> [Document passage]:
84 Cal. App. 2d 167 | Cal. Ct. App. | 1948
Lead Opinion
This is an appeal by the Terminix Company, hereafter called appellant, from a judgment denying a peremptory writ of mandate. Appellant initiated these mandamus proceedings in order to obtain court review of the validity of an order of the Contractors’ State License Board, hereafter called respondent, suspending appellant’s contractor’s license for six months and imposing upon it other penalties for alleged violations of the Contractors’ License Law as codified. (Bus. & Prof. Code, §§ 7000-7145 —all section references hereafter made are to this code unless otherwise indicated.) By a writ of supersedeas issued by this court upon stipulation of the parties, the execution of the judgment appealed from has been stayed pending final determination of this appeal.

> [Job]: Copy the passage from this court opinion word for word, beginning at the words that contain "84 Cal. App." and stopping after "of this appeal.".

> [Data shown]:

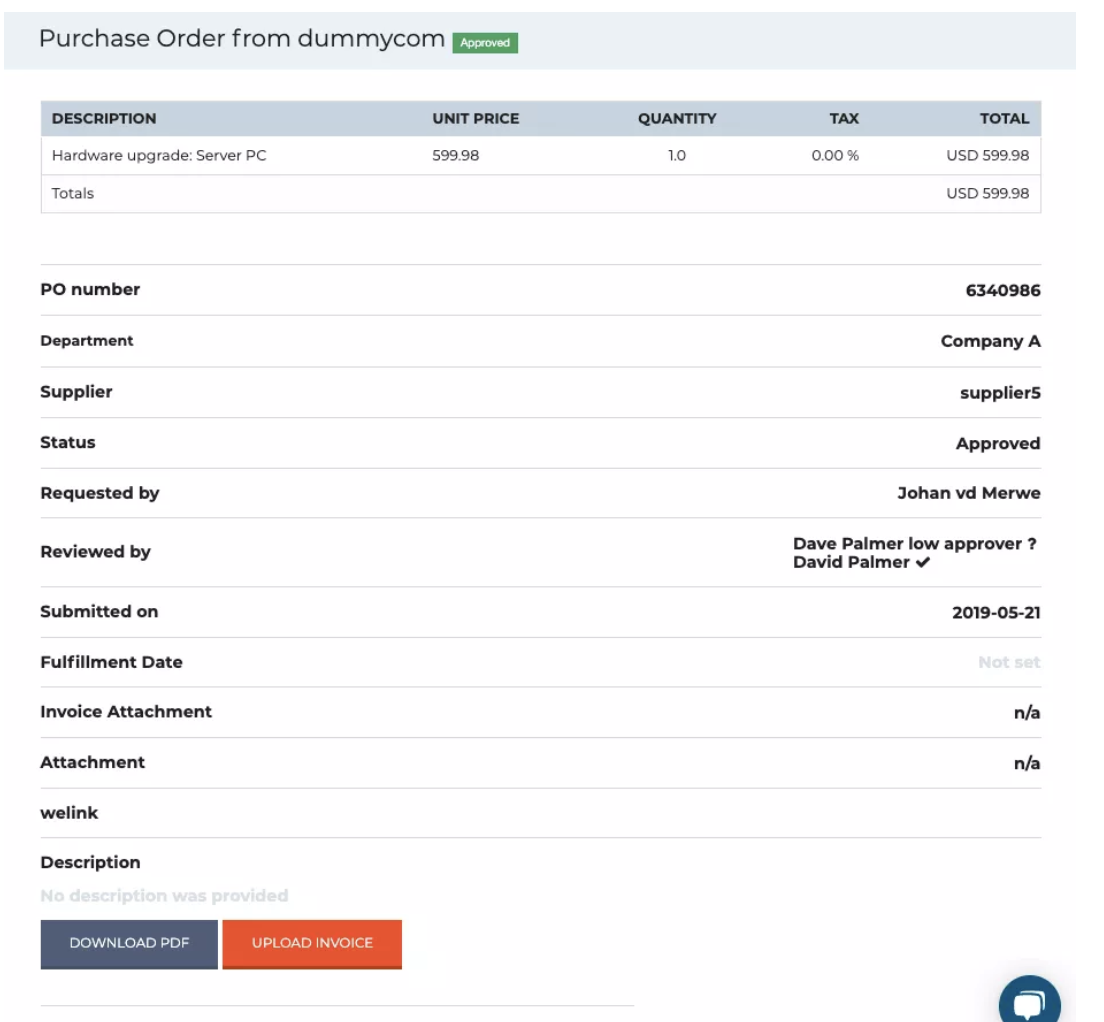Select the UNIT PRICE column header
Viewport: 1104px width, 1022px height.
coord(475,118)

> [Expected output]:
84 Cal. App. 2d 167 | Cal. Ct. App. | 1948
Lead Opinion
This is an appeal by the Terminix Company, hereafter called appellant, from a judgment denying a peremptory writ of mandate. Appellant initiated these mandamus proceedings in order to obtain court review of the validity of an order of the Contractors’ State License Board, hereafter called respondent, suspending appellant’s contractor’s license for six months and imposing upon it other penalties for alleged violations of the Contractors’ License Law as codified. (Bus. & Prof. Code, §§ 7000-7145 —all section references hereafter made are to this code unless otherwise indicated.) By a writ of supersedeas issued by this court upon stipulation of the parties, the execution of the judgment appealed from has been stayed pending final determination of this appeal.